| Kutipan Terpilih |
□ □ □ □ □ □ □
Memberdayakan Penyandang Disabilitas
SEPUTARINFO.COM - Setiap orang yang terlahir ke dunia
ini pasti mengharapkan menjadi individu yang sehat dan utuh tanpa kekurangan
satu pun dari bagian tubuhnya. Keadaan yang sehat tadi akan berubah ketika
seseorang kehilangan salah satu anggota tubuhnya baik karena kecelakaan maupun
karena sebab lain. Anggota keluarga juga banyak yang merasakan kekhawatiran
terhadap anggota keluarga lain yang menjadi penyandang disabilitas, khawatir
tentang masa depan dan kondisinya kelak.
Maka
dari itu, 3 Desember merupakan hari yang selalu dikenang oleh dunia yang penuh
dengan keberagaman tanpa adanya perbedaan. Pada waktu tersebut pula, waktu yang
dinantikan oleh banyak orang didunia, karena hari tersebut ialah Hari
Disabilitas Internasional. Hari tersebut diperingati dengan tujuan meningkatkan
kesadaran tentang isu-isu kecacatan, hak-hak fundamental para penyandang
disabilitas dan integrasi para penyandang disabilitas di dalam setiap aspek
kehidupan seperti, aspek sosial, politik, ekonomi dan status budaya masyarakat.
□ □ □ □ □ □ □
| Rumusan Masalah 1 |
Pada baris data, ganti "screenshot" dengan "image" di bagian yang dibuka oleh baris yang memuat "You are a GUI" dan ditutup oleh baris yang memuat "click(x=147, y=88)", lalu tuliskan kembali bagian itu tanpa perubahan lain. Jangan sertakan gambar dalam jawaban.
Kutipan di atas tidak berkaitan dengan baris-baris data.

| Data Kerja |
□ □ □ □ □ □ □
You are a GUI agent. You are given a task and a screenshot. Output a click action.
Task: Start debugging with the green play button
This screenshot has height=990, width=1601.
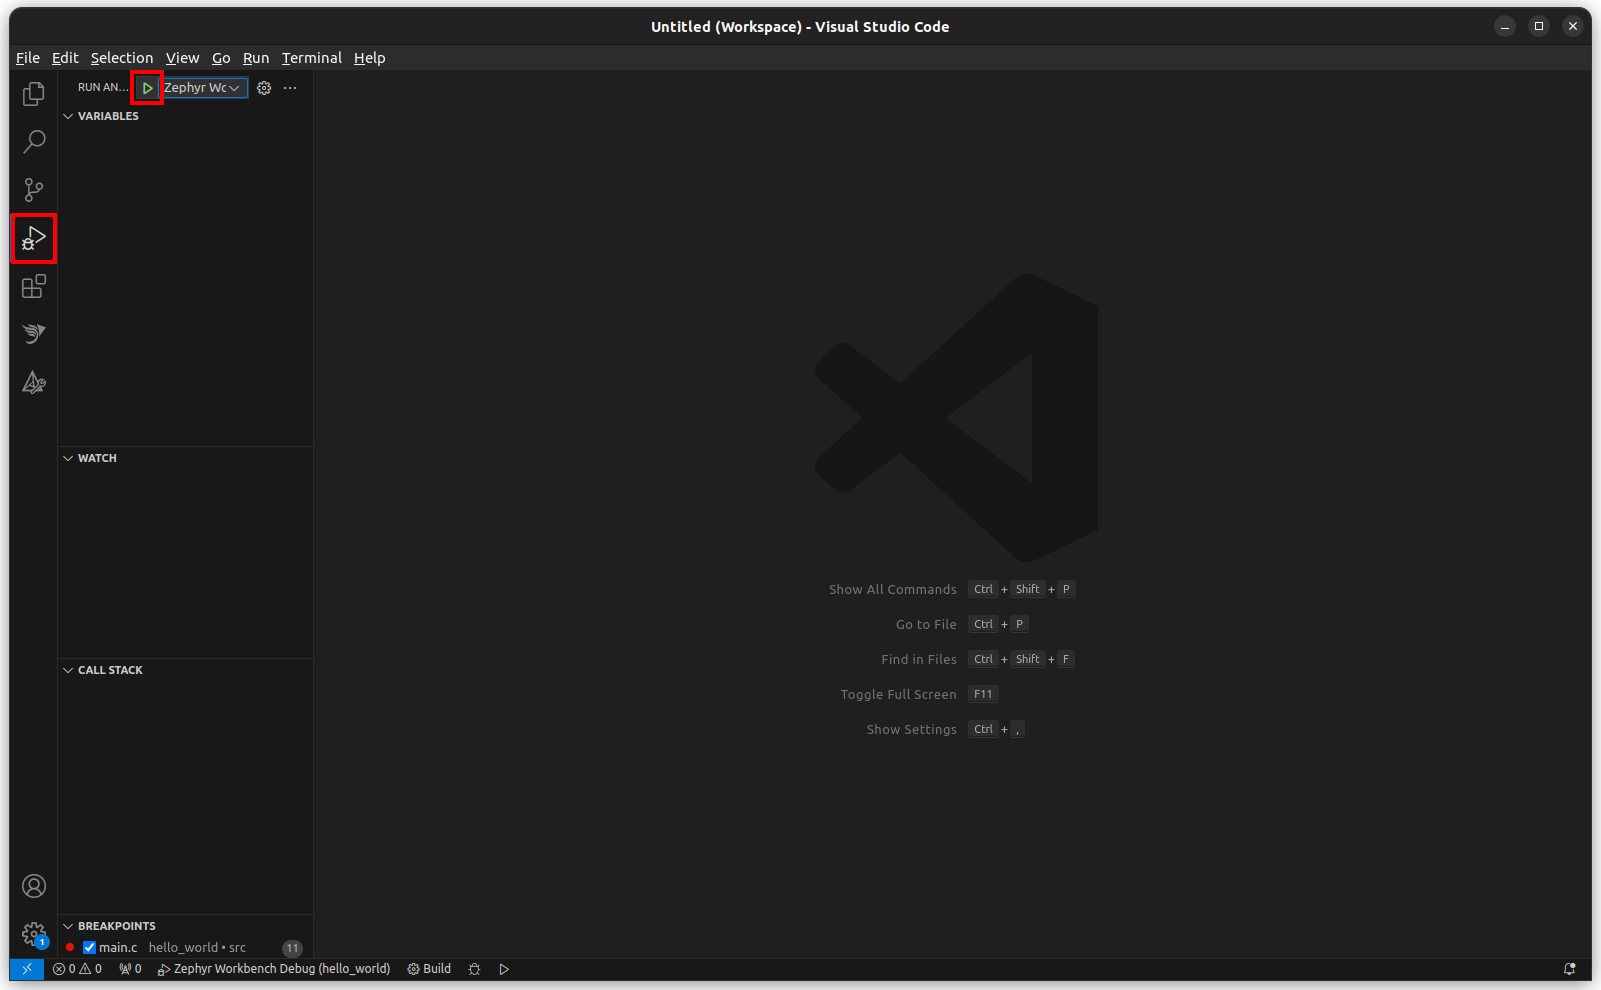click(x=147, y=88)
□ □ □ □ □ □ □
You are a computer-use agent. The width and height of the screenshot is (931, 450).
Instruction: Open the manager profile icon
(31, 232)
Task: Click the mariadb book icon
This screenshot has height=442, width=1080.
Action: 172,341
□ □ □ □ □ □ □
| Rumusan Masalah 2 |
Tentukan apakah setiap pernyataan berikut sesuai dengan kutipan tentang penyandang disabilitas. Jawab ya atau tidak, disertai kata-kata penentu dari kutipan yang dikutip persis.
(a) Hari Disabilitas Internasional diperingati pada 3 Desember.
(b) Kutipan menyebut bahwa keadaan sehat seseorang hanya berubah karena kecelakaan.
(c) Peringatan hari tersebut bertujuan meningkatkan kesadaran tentang isu-isu kecacatan.

| Jawaban Lengkap 1 |
You are a GUI agent. You are given a task and a image. Output a click action.
Task: Start debugging with the green play button
This image has height=990, width=1601.
click(x=147, y=88)

| Jawaban Lengkap 2 |
(a) Ya: "3 Desember merupakan hari yang selalu dikenang" dan "hari tersebut ialah Hari Disabilitas Internasional".
(b) Tidak: "baik karena kecelakaan maupun karena sebab lain".
(c) Ya: "diperingati dengan tujuan meningkatkan kesadaran tentang isu-isu kecacatan".